Over 400 million CC-licensed works, with increasing freedom
The book also features two pages sketching the socio-economic value and numerical adoption of CC tools. “How has adoption of Creative Commons grown?” is a difficult question given the decentralized nature of the web, but not as difficult as measuring economic value. Since Creative Commons’ first year, we have tracked the number of web links to Creative Commons licenses reported by search engine queries and the number of works licensed at major repositories. Derived from these a very conservative estimate of the approximate minimum number of licensed works at the end of each year is plotted at right – from under 1 million works after the first year, to over 400 million at the end of 2010. Read more.
Global Launch Events for The Power of Open
The Power of Open launched with events from around the world. The official launch occurred June 29 at The New America Foundation in Washington D.C., featuring Global Voices Online and IntraHealth, with CC CEO Cathy Casserly representing for staff. Additional launch events took place from June 16 in Tokyo, Japan, with the last event happening tomorrow, July 8, in Madrid, Spain. For the full list of events that took place in Brussels, Rio de Janeiro, London, and Paris, head on over to http://thepowerofopen.org/events. We will be reporting on outcomes from these events, so be sure to keep up-to-date by subscribing to our blog and using the tag #powerofopen on social media.
In other news:
- We have interns this summer! Casey is researching how Creative Commons has changed the discourse around copyright law. Jorge is researching stuff too, as well as coordinating with our international Affiliate Network. Read more.

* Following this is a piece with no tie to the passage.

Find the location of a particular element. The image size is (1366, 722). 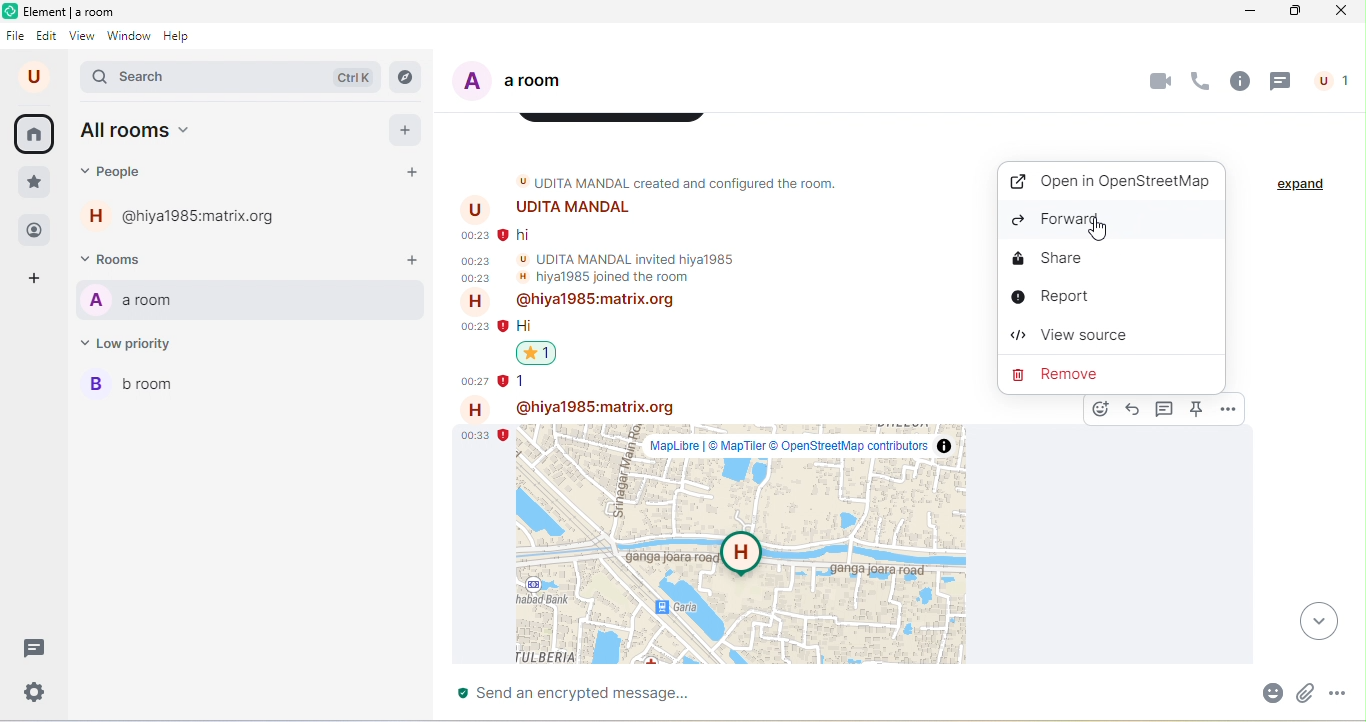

- We held our 3rd Arab Regional Meeting in Tunis. We also held a rocking concert and are going to make a CD out of it under CC BY-NC!
- An example of the trend toward use of more open licenses noted above is Free! Music! Contest 2011 which this year is promoting CC BY and BY-SA licensed music. Bands can register through July 31.
- We presented at this year’s Open Knowledge Conference with the Open Knowledge Foundation (OKF) on Open Data Licensing. The OKF is also hosting Open Government Data Camp in October.
- Speaking of open data, participants of the Linked Open Data in Libraries Museums and Archives Summit (LOD-LAM) drafted an Open Ranking System for Library, Archive, and Museum Collection Metadata.
- Speaking of open government, License or Public Domain for Public Sector Information (PSI)?
- In policy news: the Commonwealth of Learning adopted CC BY-SA as part of its new open educational resources (OER) policy, the Open Society Foundations started encouraging its grantees to use CC licenses as part of its new copyright policy, and Brazil introduced OER into federal legislation in addition to adopting it as part of a local government policy.
- The Albanian translation of the CC license suite is open for review.
- Lastly, we are working with the Association of Educational Publishers to establish a common learning resources framework to help unleash the tremendous potential of OER and online learning.